Thursday, 12 May 2016




The latest Victoria & Albert exhibition opened on April 16. Titled Undressed, it features historical undergarments from the 18th century onwards, ending with modern lingerie and lingerie inspired garments. With an emphasis on gender equality and the demure but still evocative, title it seems to be positioned as much less salacious than the Fashion Institute of Technology's exhibition Exposed in 2014. Between the two, one linguistically aims to be a bit more reserved and modest. Undressed is more reliant on another cultural narrative, the "unmentionable" hidden and secret status of more mundane and everyday undergarments (beside the Victoria Secret billboards are the covert Spanx package). Both, though, speak to the pervasive and sexy narratives surrounding this category.
Exhibition image from the V&A website. Source 
This point is slightly undermined by the fact that the V&A exhibition looks much more like a fancy lingerie store window than FIT's.

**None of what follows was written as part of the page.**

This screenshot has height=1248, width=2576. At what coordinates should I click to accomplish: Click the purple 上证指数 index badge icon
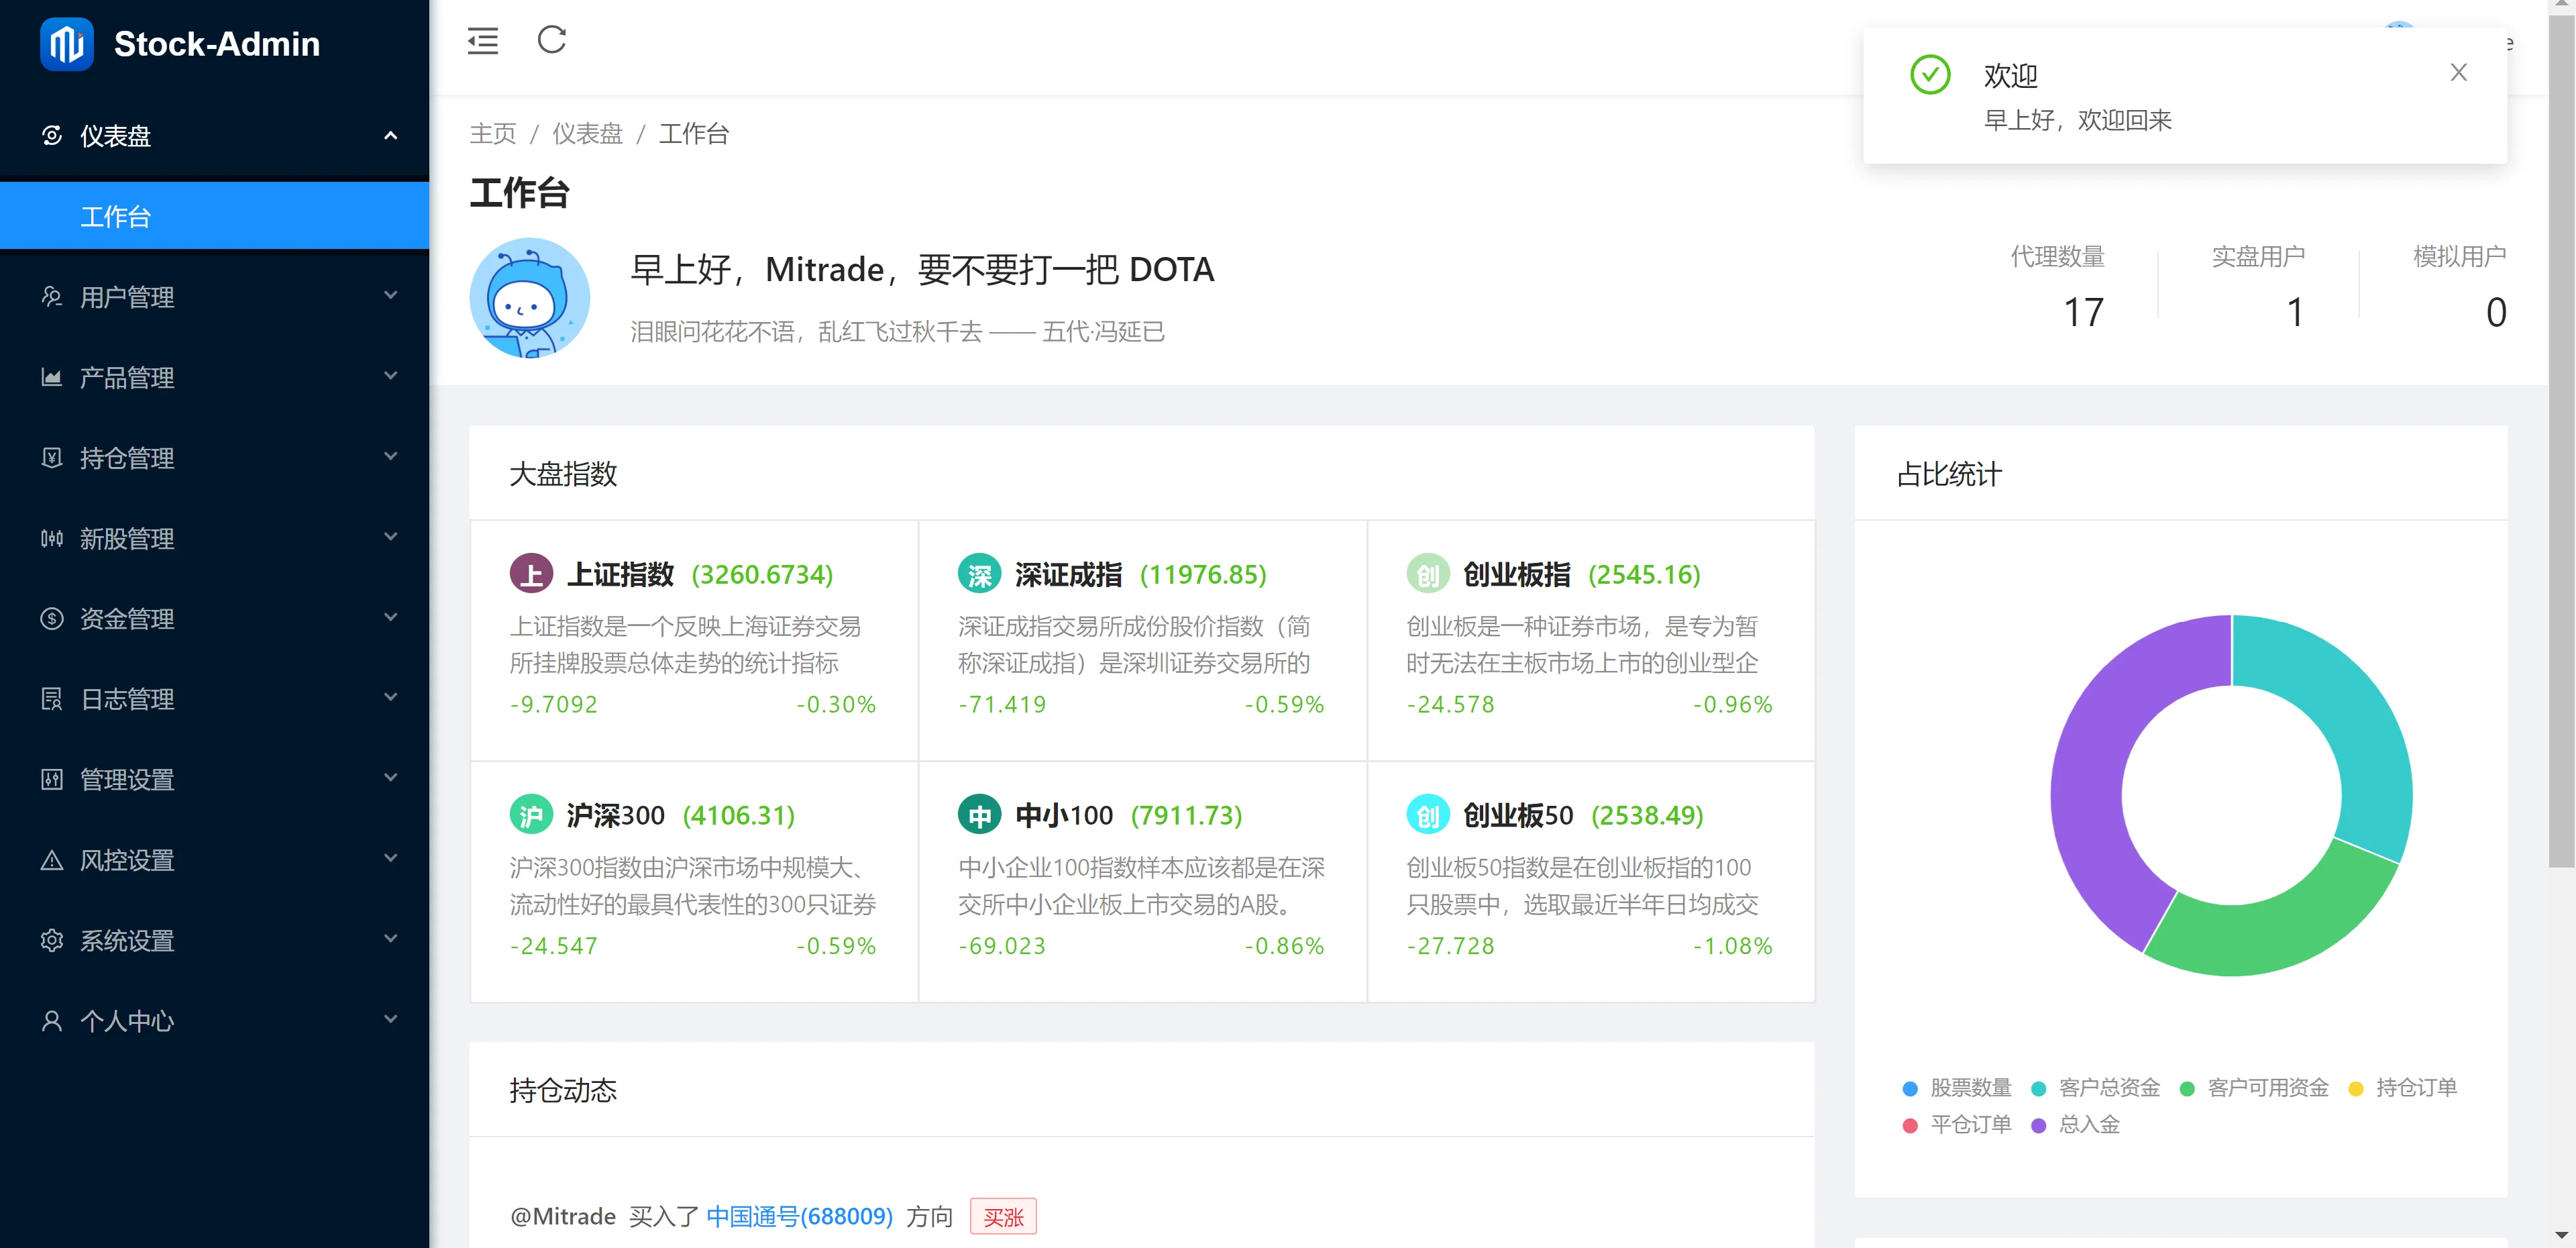tap(531, 574)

Exhibition photo from Exposed.
photo by Jennifer Eberhart, from Source
Exhibition photo from Undressed.
photo by Emma Davenport, from Worn Through. Source
Returning to the mystique of underwear, corsets, in contrast to other undergarments, are technically difficult to create, requiring both specialized materials and potentially an engineering degree (as my own attempts will attest). Day-to-day undergarments also occupy a near similarly intimidating status for this amateur seamstress, even a simple triangle bra sits on my sewing wishlist, waiting for me to summon the guts and research nifty tips and tricks that make home-sewn lingerie accessible. So, if we're stuck buying lingerie from industrial sources because the skills to make it are generally lost, buying underwear also requires consuming the marketing myths used to sell it. If contemporary lingerie occupies this mythical status, it may explain why both exhibits begin with the 18th century. While it may be a question of available objects, this is the also when the corset created the silhouette that contemporary examples produce. There is a familiarity of form for contemporary audiences that is useful for interpretation. The triangulation of the scandalously seen or the secretly hidden with reliable entrance narratives generates a curiosity even if there are misconceptions to be addressed. 
There is a robust and visible cultural narrative and we can see, even in the publicity, how the V&A and FIT have approached the same subject from different places, but created exhibitions that fundamentally, even in their naming, sit comfortably in a media field more strongly driven by the fashion industry. FIT focused on the uncovering and and increased literal visibility of undergarments, which makes sense given their location in a fashion school. The V&A's emphasis on the functional aspects of undergarments pushes back against the purely aesthetic appreciation of lingerie and the current fetishistic status of retro lingerie. I will admit, however, that this opinion is derived purely from the publicity available, so if anyone would like to visit and take me with you, I would be glad to argue this further.